1) ascertainment (to reduce the language to rule and set up a standard of correct usage) Swift’s Proposal for Correcting, Improving and Ascertaining the English Tongue (1712). This means to have at least a dictionary + a grammar.

2) to refine it (i.e. to remove supposed defects). E.g. Swift opposed:- clipped words (rep, mob, penult)- contracted verbs (drudg’d, disturb’d, rebuk’d, fledg’d)- recent words such as sham, banter, mob, bubble, bully, shuffling, palming

3) to fix it permanently

• Italy and France were an important example:

Accademia della Crusca (1582)Vocabolario degli Accademici della Crusca (1612)

Académie française (1635)Dictionnaire de l'Académie française (1694)

• Among the supporters of an English Academy were John Dryden and John Evelyn (in the 17th c.). The culmination of the movement for an English Academy is Swift’s Proposal (1712).

• It is usually claimed (after John Oldmixon) that an academy was never set up because of the death of the Queen.

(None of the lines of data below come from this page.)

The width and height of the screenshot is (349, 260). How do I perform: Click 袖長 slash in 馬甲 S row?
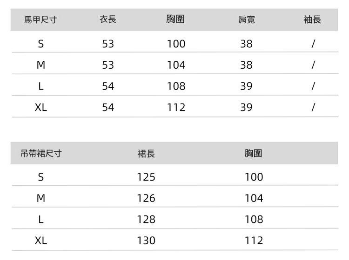coord(313,44)

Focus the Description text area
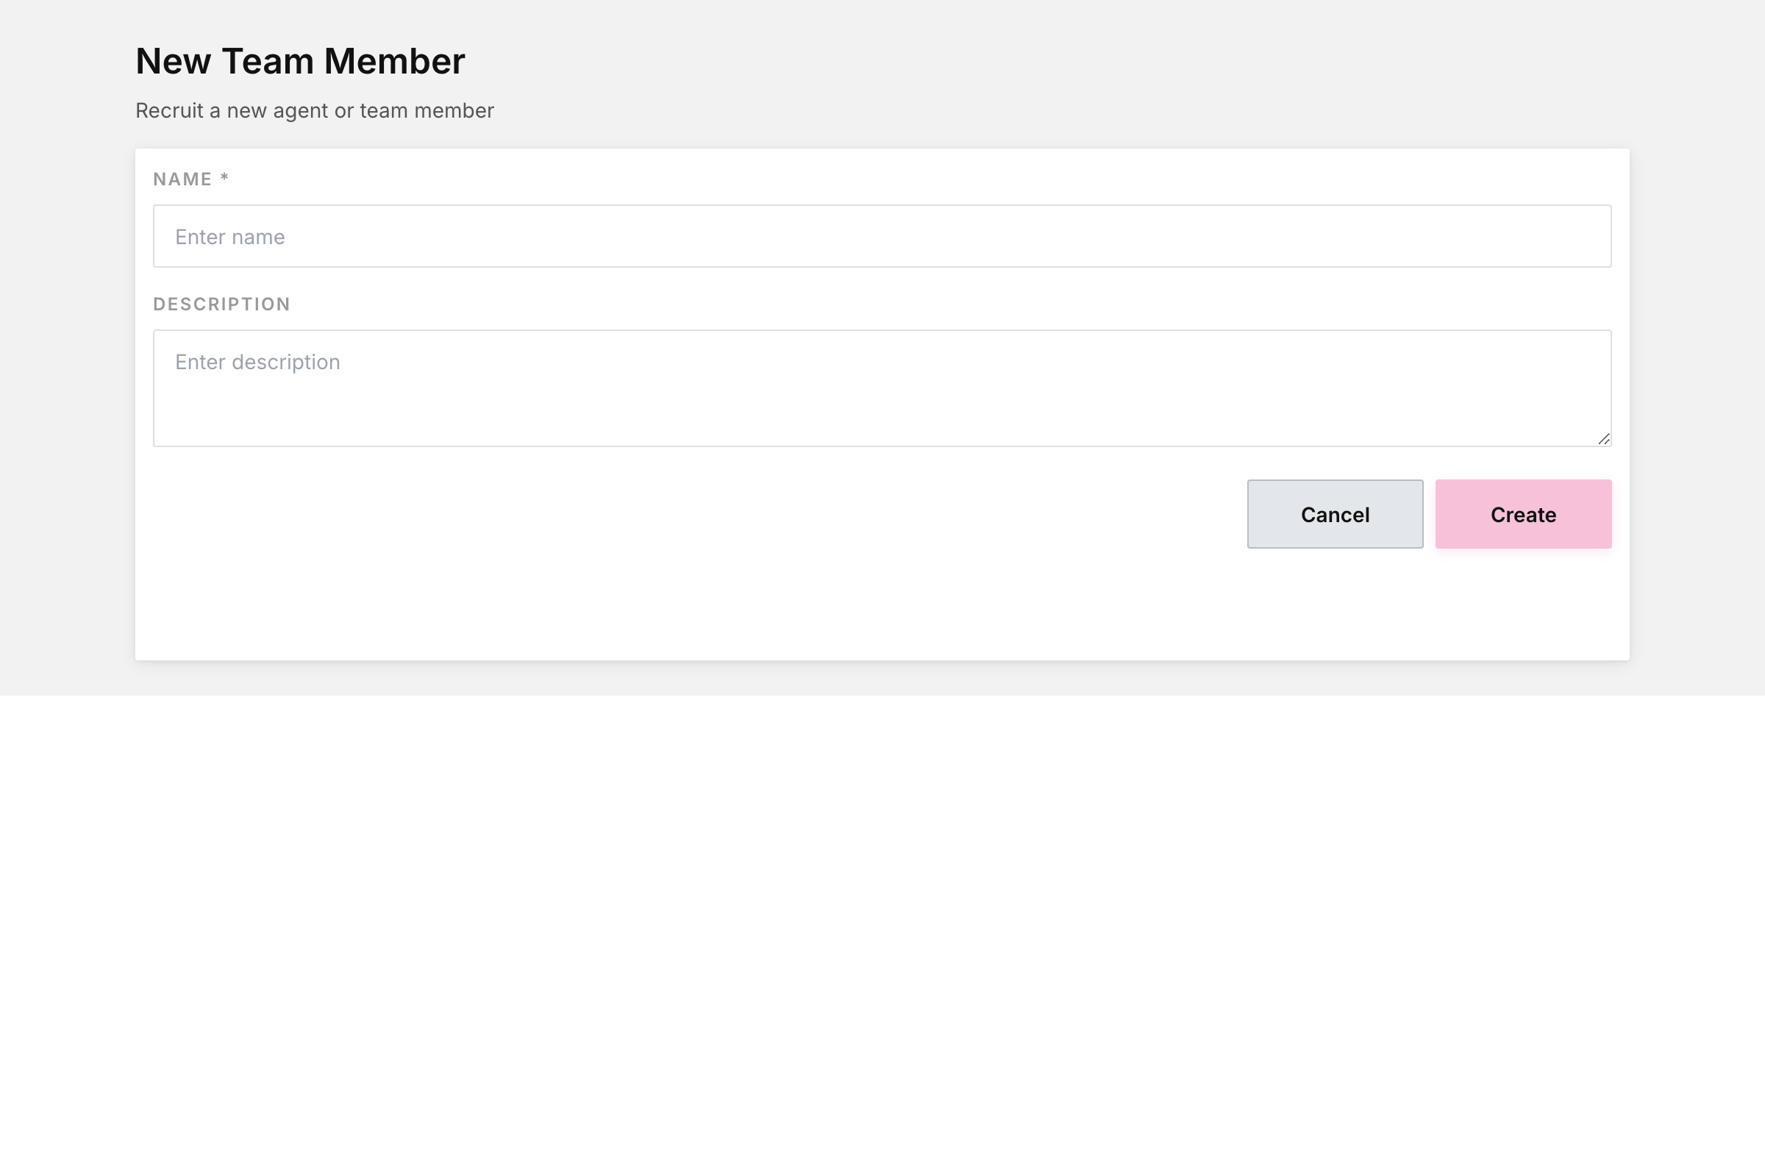coord(882,388)
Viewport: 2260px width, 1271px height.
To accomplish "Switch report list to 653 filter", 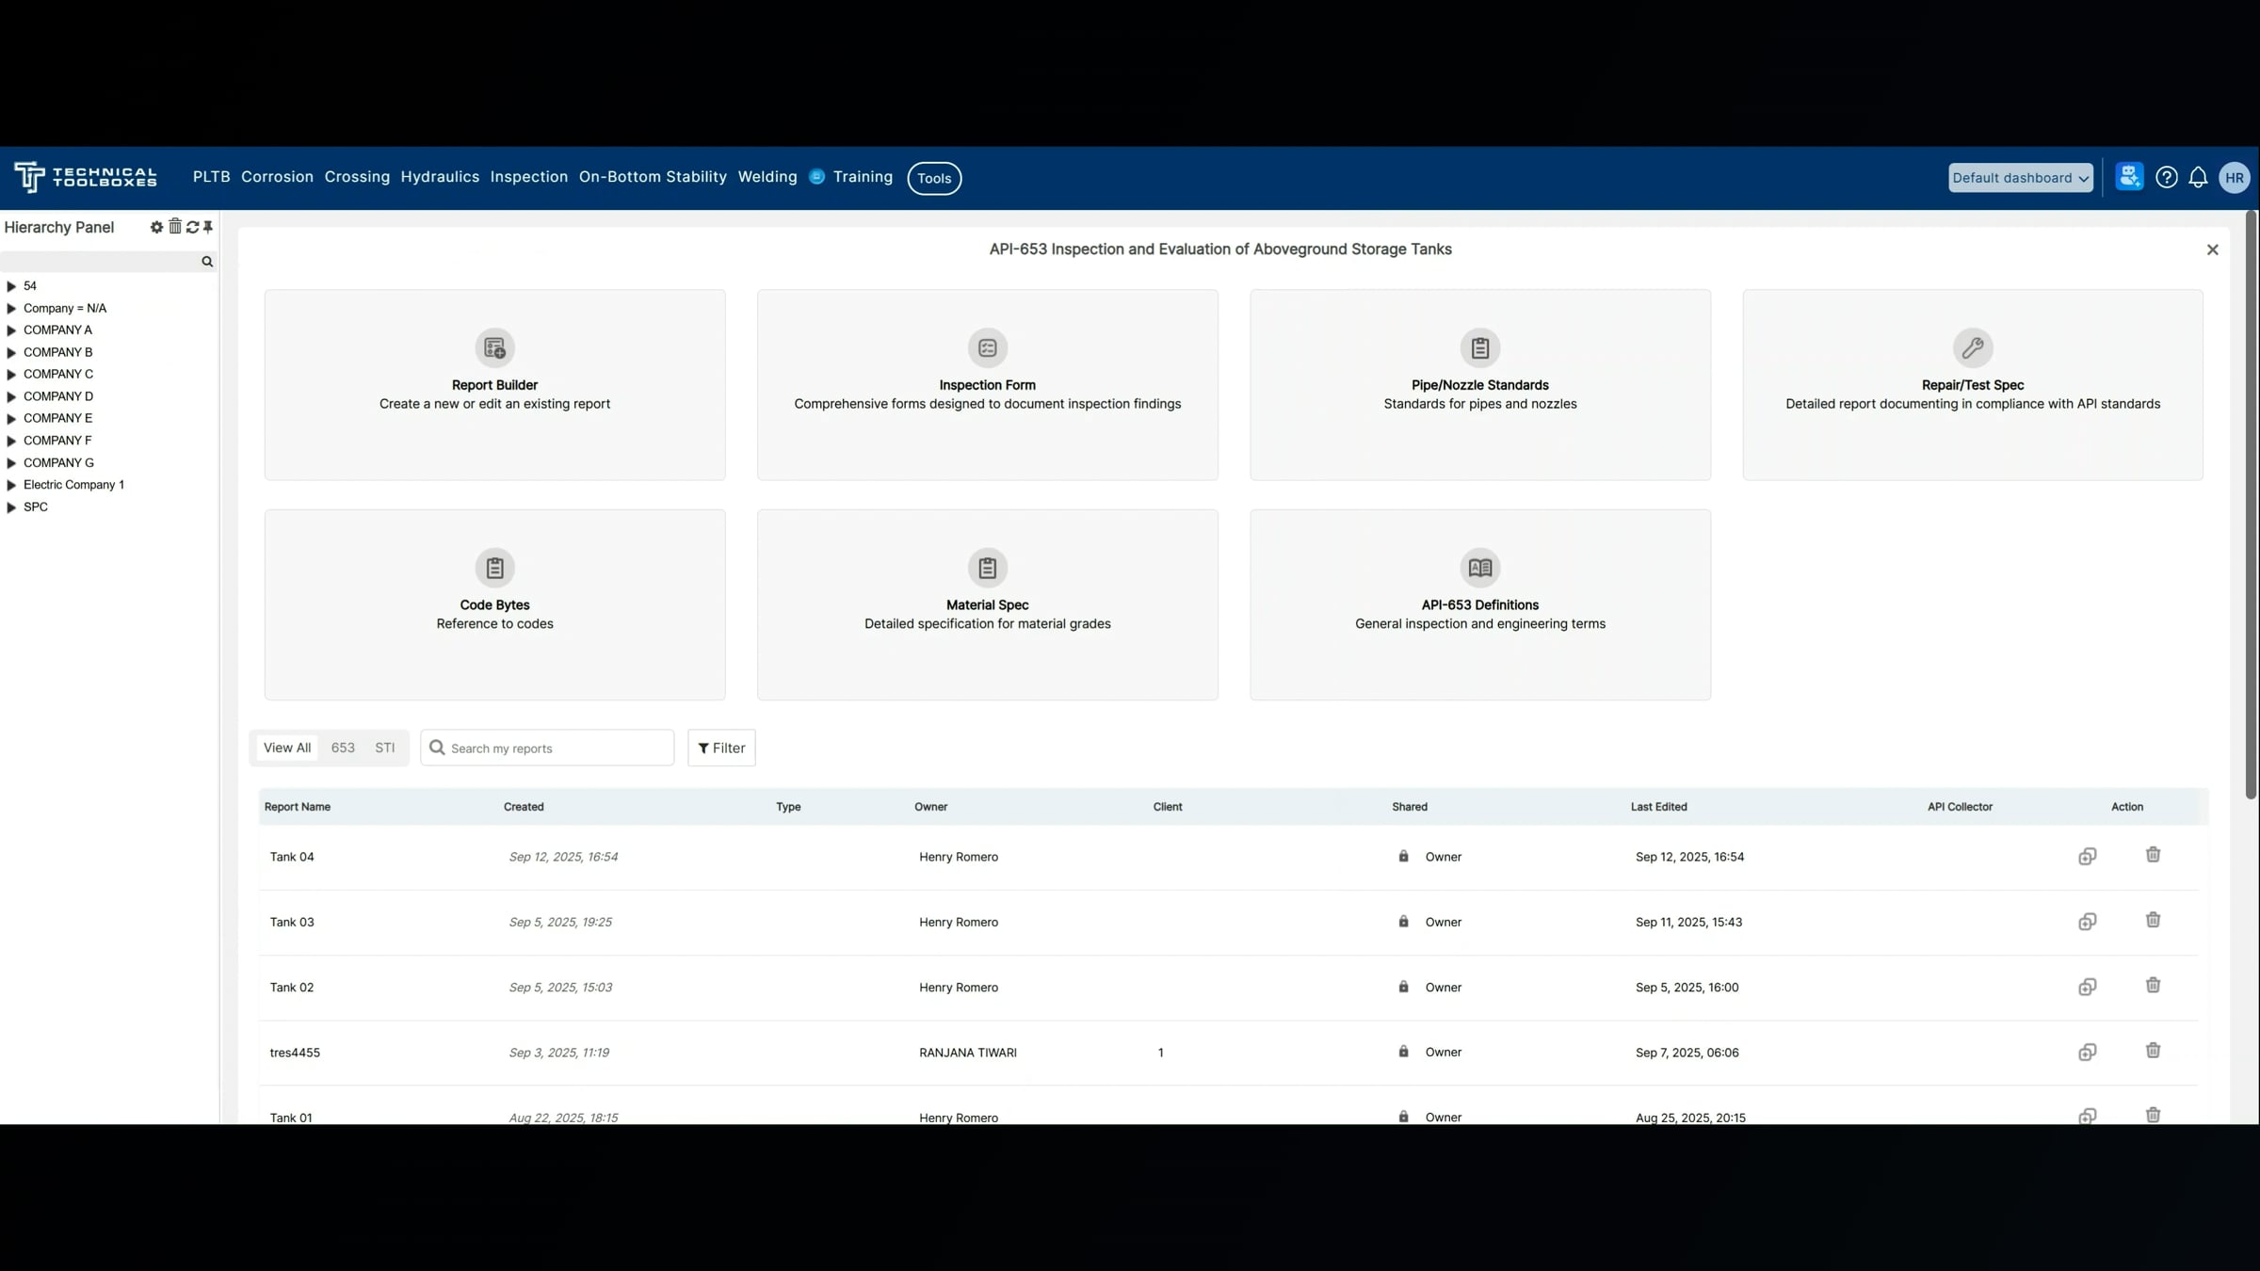I will (x=343, y=748).
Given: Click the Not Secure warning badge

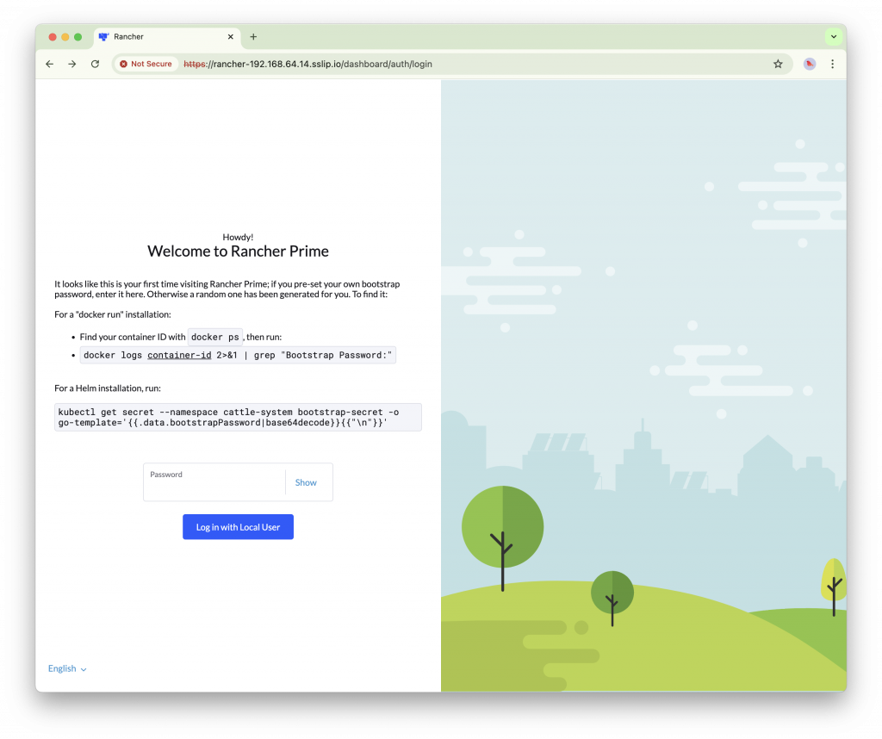Looking at the screenshot, I should (x=146, y=64).
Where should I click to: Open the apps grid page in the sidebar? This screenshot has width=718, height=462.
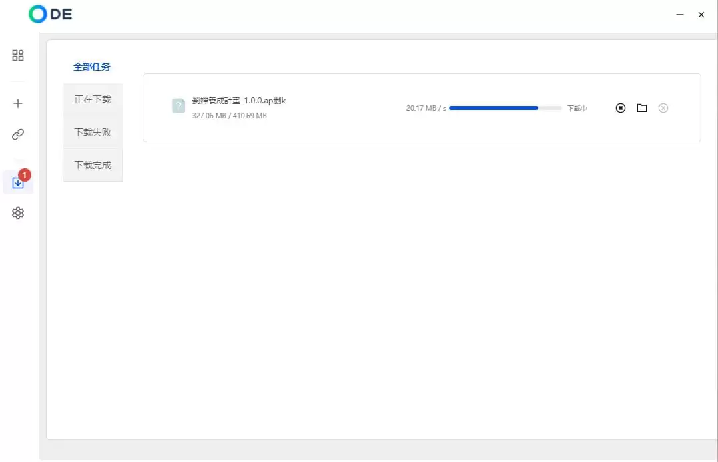click(17, 55)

• The early enthusiasm gave place to scepticism, see e.g. Dr Johnson’s Preface to his Dictionary (1755):

“Those who have been persuaded to think well of my design , require that it should fix our language, and put a stop to those alterations which time and chance have hitherto been suffered to make in it without opposition. With this consequence I will confess that I flattered myself for a while; but now begin to fear that I have indulged expectation which neither reason nor experience can justify. When we see men grow old and die at a certain time one after another, from century to century, we laugh at the elixir that promises to prolong life to a thousand years; and with equal justice may the lexicographer be derided, who being able to produce no example of a nation that has preserved their words and phrases from mutability, shall imagine that his dictionary can embalm his language, and secure it from corruption and decay, that it is in his power to change sublunary nature, or clear the world at once from folly, vanity, and affectation.”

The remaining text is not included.